## What you need to do
When you reach the line with "Comments feed (162, 2357)" in the data below, begin printing lines exactly, and stop once the line with "Hoodies (1010, 401)" has been printed.

####

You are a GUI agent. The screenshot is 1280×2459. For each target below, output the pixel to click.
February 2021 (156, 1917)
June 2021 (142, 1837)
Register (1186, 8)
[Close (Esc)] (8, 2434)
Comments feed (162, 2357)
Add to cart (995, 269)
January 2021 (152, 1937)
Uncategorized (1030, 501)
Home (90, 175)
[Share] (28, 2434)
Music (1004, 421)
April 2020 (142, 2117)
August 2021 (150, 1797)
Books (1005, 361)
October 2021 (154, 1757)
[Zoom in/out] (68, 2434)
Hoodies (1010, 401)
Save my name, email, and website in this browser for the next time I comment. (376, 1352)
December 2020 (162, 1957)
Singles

####

## Result of this exercise
Comments feed (162, 2357)
Add to cart (995, 269)
January 2021 (152, 1937)
Uncategorized (1030, 501)
Home (90, 175)
[Share] (28, 2434)
Music (1004, 421)
April 2020 (142, 2117)
August 2021 (150, 1797)
Books (1005, 361)
October 2021 (154, 1757)
[Zoom in/out] (68, 2434)
Hoodies (1010, 401)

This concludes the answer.